● WHAT IS REQUIRED
Update the lines below so that "input field" becomes "text box" and everything else stays the same. Leave the pictures out of your answer.

● GIVEN INFORMATION

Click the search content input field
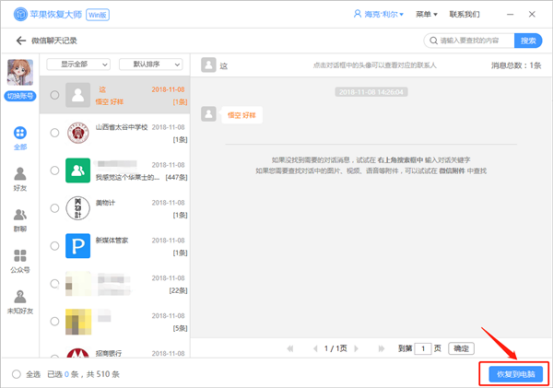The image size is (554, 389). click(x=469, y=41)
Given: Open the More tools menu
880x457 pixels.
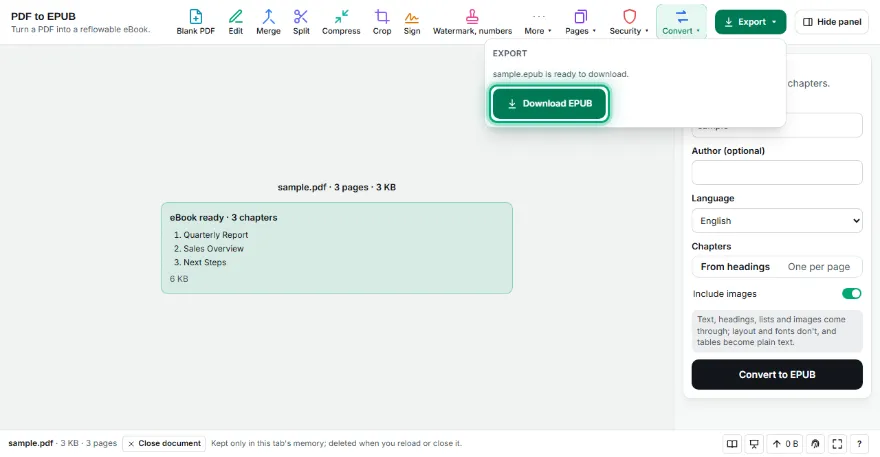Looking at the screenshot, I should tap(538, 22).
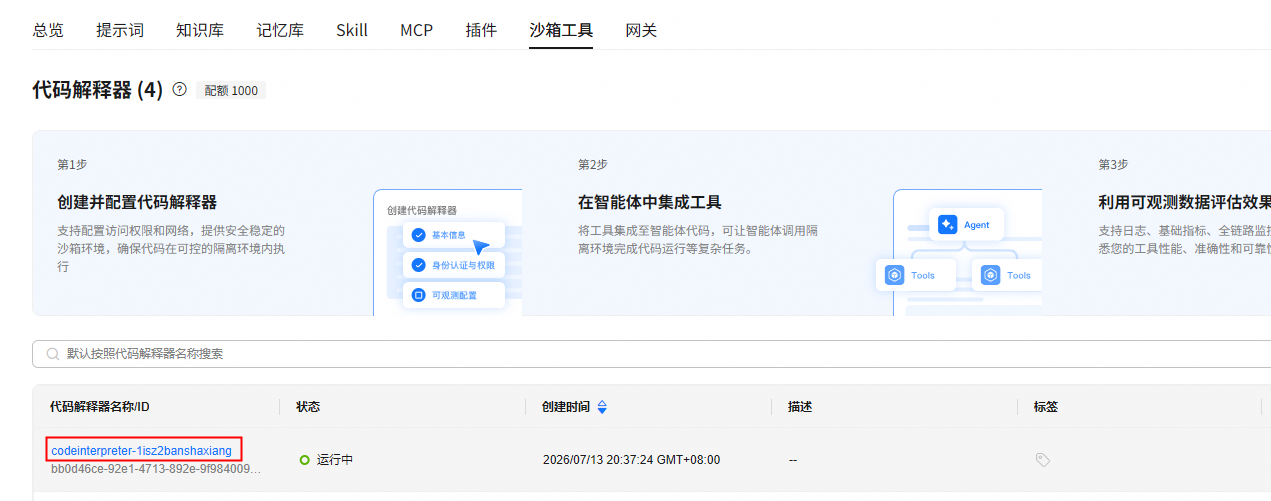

● THE SOLUTION
Click the search content text box
The image size is (554, 389). click(x=469, y=41)
Given: Open the More tools menu
880x457 pixels.
Looking at the screenshot, I should tap(538, 22).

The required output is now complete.